I’m not the only one battling daily with sync issues, feedback loops and content jumping around a page. A quick call out to other internet users to share their everyday tech-versus-expectations mishaps turned up some gems that were sometimes strange but never wonderful. From bad Bluetooth connections and insistent pop-up notifications no one asked for, to overly sensitive hardware and duplicate files eating up your hard drive space, we all have our tetchy tech moments we could do without.

Wading through the swamp

Certainly, we, as users, have inflated expectations for seamless everyday tech, but that doesn’t make the tech-makers blameless. It’s not like all of these mishaps come from small businesses with limited ability to test, develop and ship products. Most of our daily tech interactions are with massive corporations, some of which profit off the mere fact that we sign up as users.

Who are the Twitter developers that open the app, see a tweet that grabs their interest disappear because of an unprompted refresh, and think, “Well that’s working fine”? Which Googlers open up the Maps app and do a merry dance in order to read a street name and think, “Great job, us”? And what sadist at Facebook devised the publishing tools for page managers? I would like to know.

I’m not actually saying there are hardworking developers out there scheming ways to make our daily tasks irritating.
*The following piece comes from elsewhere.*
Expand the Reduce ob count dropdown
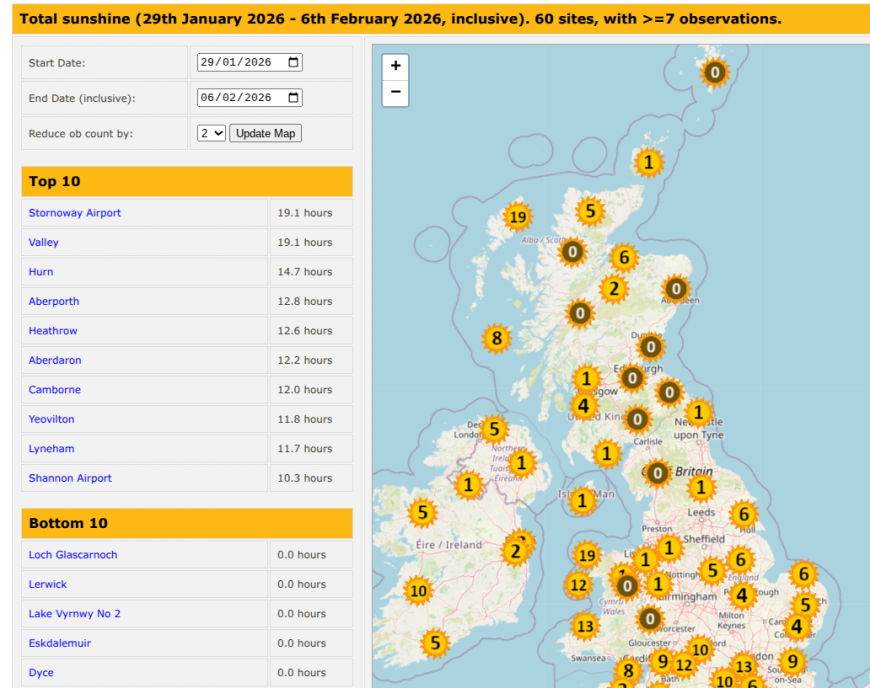The height and width of the screenshot is (688, 870). pos(211,133)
But I do feel, as a user, that the work being done under the hood of the everyday tech we use is not always in our best interest.

In the case of a lot of very useful technology, those in charge have a tendency to reinvent the very functional wheel with added bells and whistles. This overcomplicates things, and any new component increases the risk of malfunction.

We are drowning in unnecessary features and malfunction malaise. And that disconnect between our expectations and the tech-makers’ development plan could see us wade through the swamp to the next phase: the break up.

I mean, if the tech don’t work, why use it? A new rollercoaster journey will already have set off with the next shiny thing to solve our daily frustrations and we could hitch a ride on that. Maybe that’s how the hype cycle completes itself.